◆ Extract ◆
Accordingly, Executive agrees not to divulge in any manner, at any time, for any
purpose other than the exercise of his duties hereunder in the best interest of
the Company and the Stores, any of the Information.

      7. Restrictive Non-Competition Covenant. Executive agrees that during his
employment by the Company and for the Restriction Period, Executive will not,
directly or indirectly, own, manage, operate, control, be employed by,
participate in, lend money, advise or furnish services or information of any
kind (including consulting services) to, be compensated in any manner by, or be
connected in any way with the management, ownership, operation or control of any
business similar to the type of retail business conducted by the Company or as
operated by the Stores during the term of this Agreement, at the time of
termination of this Agreement, or during the Restriction Period. Executive
understands and acknowledges that the type of retail business conducted by the
Company is national in scope, and that similar businesses include national or
regional chain retail operations (including "big box" operators, discounters,
and "specialty stores" operating in malls, strip centers, and freestanding
locations) specializing in or having a substantial inventory mix involving gifts
and home decor, including but not limited to decorative accessories, home
furnishings, and related items.

As used herein, the term "Restriction Period" means a period of three years
after the end of the term of this Agreement, but the Restriction Period shall be
extended for the period, if any, that Executive is in default under the
restrictions in this Agreement.

During the term hereof and for the Restriction Period, Executive agrees to (a)
notify any prospective employer of the existence of this restrictive
non-competition covenant, and (b) notify

                                      -3-

<PAGE>

the Company of Executive's commencement of employment with any other employer,
along with the identity of such new employer.

      8. Covenant Not to Hire Company Employees. During his employment by the
Company and for the Restriction Period, Executive agrees not to enter into or
engage in any discussion or negotiation, or assist in such actions to encourage
or cause present employees of the Company to disassociate their employment
relationship with the Company and induce such present employees to go into the
employment of any other entity. This restriction shall not apply to any
personnel that Executive hires from Garden Ridge during his employment with the
Company.

      9. Termination.

      (a) Definitions. As used herein, the term "Average Compensation" means an
      amount equal to Executive's average annual cash compensation received with
      respect to the three immediately preceding years of employment with the
      Company (or such lesser time period as Executive has been employed with
      the Company), paid over a period of one year in substantially equal
      installments on a biweekly basis.

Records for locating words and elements

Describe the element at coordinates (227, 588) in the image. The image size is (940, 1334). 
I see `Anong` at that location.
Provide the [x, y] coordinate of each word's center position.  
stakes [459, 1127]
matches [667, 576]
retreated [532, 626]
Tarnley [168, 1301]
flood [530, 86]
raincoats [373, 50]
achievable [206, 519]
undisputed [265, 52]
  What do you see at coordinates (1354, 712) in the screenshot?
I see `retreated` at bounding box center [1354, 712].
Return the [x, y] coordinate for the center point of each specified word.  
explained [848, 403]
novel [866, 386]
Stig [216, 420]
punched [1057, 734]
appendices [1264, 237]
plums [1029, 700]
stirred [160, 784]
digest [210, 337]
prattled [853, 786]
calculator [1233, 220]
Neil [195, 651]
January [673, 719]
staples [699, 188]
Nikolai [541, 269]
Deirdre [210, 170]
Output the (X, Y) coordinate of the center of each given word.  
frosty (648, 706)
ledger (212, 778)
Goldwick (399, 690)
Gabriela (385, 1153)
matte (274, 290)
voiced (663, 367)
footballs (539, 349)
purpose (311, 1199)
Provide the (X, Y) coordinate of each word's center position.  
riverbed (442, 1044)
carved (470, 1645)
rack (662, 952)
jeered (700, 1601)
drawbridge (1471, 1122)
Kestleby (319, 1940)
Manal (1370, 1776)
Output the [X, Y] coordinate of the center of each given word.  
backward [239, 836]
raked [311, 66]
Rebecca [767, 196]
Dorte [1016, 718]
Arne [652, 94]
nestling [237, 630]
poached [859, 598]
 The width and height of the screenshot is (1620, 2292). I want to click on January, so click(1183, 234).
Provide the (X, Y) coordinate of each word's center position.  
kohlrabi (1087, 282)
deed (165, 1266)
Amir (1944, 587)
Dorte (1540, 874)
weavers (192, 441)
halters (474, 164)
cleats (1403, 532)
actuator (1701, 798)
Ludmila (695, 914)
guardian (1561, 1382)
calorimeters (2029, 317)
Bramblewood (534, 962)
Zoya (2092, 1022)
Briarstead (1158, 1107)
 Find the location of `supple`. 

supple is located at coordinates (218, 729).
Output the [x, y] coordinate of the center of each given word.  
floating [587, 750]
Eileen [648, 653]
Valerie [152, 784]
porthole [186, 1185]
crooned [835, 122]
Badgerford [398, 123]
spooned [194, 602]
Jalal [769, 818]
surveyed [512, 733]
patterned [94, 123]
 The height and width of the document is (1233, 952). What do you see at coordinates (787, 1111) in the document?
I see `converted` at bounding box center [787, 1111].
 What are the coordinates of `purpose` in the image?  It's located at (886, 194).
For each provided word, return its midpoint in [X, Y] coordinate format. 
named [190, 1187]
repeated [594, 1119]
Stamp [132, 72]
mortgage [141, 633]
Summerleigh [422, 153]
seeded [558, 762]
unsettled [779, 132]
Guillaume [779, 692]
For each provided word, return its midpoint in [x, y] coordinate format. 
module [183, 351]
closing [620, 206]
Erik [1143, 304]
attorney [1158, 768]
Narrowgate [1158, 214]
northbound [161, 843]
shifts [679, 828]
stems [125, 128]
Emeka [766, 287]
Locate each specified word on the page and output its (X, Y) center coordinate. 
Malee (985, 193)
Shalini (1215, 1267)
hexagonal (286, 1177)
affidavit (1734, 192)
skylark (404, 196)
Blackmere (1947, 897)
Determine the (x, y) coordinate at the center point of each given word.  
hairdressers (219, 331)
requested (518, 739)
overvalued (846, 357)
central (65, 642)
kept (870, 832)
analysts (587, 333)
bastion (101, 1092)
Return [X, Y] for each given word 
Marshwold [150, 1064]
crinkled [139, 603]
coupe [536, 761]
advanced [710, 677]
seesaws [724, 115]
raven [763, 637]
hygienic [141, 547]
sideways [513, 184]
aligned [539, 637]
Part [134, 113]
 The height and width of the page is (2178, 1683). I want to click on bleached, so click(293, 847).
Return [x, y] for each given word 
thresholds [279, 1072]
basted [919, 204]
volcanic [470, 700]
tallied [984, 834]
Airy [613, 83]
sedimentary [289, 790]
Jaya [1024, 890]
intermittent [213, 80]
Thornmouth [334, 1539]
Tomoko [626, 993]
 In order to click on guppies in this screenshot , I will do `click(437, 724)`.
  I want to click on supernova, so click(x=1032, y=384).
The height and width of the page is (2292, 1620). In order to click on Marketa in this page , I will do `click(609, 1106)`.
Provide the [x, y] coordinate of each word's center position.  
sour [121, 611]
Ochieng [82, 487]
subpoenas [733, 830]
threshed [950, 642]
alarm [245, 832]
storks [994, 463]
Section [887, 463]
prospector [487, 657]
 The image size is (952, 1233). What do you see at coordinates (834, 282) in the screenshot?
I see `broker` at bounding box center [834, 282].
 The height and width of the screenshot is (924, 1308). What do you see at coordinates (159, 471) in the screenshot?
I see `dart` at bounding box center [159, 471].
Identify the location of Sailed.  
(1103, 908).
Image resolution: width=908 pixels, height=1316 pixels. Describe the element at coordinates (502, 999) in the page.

◆ Stated task A ◆
In the employment agreement excerpt, why could the Restriction Period last longer than three years?
◆ Stated task B ◆
Rewrite the employment agreement excerpt from "9. Termination." up to and including "a biweekly basis.", switching "biweekly" to "monthly".
◆ Stated task C ◆
Continue the employment agreement excerpt from the point where it stops.
The listing plays no part in what is asked here.

◆ Final answer A ◆
The Restriction Period normally runs for three years after the end of the agreement's term. It is extended by any period during which the Executive is in default under the agreement's restrictions.

◆ Final answer B ◆
9. Termination.

      (a) Definitions. As used herein, the term "Average Compensation" means an
      amount equal to Executive's average annual cash compensation received with
      respect to the three immediately preceding years of employment with the
      Company (or such lesser time period as Executive has been employed with
      the Company), paid over a period of one year in substantially equal
      installments on a monthly basis.

◆ Final answer C ◆
      As used herein, the term "Cause" means the occurrence of any of the
      following, as determined in good faith by the Board of Directors of the
      Company: (i) the death of Executive; (ii) any physical or mental condition
      reasonably expected to or which does prevent the Executive from performing
      any essential element of his job for more than 90 days; (iii) alcohol
      abuse or use of controlled drugs (other than in accordance with a
      physician's prescription); (iv) illegal conduct or gross misconduct of
      Executive which is materially and demonstrably injurious to the Company,
      its affiliates or subsidiaries including, without limitation, fraud,
      embezzlement, theft or proven dishonesty in the course of his employment;
      (v) conviction of a misdemeanor involving moral turpitude or a felony;
      (vi) the entry of a guilty or nolo contendere plea to a misdemeanor
      involving moral turpitude or a felony, (vii) material breach of any
      agreement with, or duty owed to, the Company or Stores, or (viii)
      Executive's failure, refusal or inability to perform, in any material
      respect, his duties to the Company or Stores, which failure continues for
      more than fifteen (15) days after written notice thereof from the Company.

      As used herein, the term "Good Reason" means the occurrence of any of the
      following: (i) the assignment to Executive of any duties inconsistent with
      Executive's position, authority, duties or responsibilities, or any other
      action by the Company which results in a material diminution in such
      position, authority, duties or responsibilities (excluding any isolated
      action not taken in bad faith); (ii) a reduction by the Company in
      Executive's annual salary, provided that if the salaries of substantially
      all of the Company's senior executive officers (including the Company's
      President and CEO) are contemporaneously and proportionately reduced, a
      reduction in the Executive's salary will not constitute "Good Reason"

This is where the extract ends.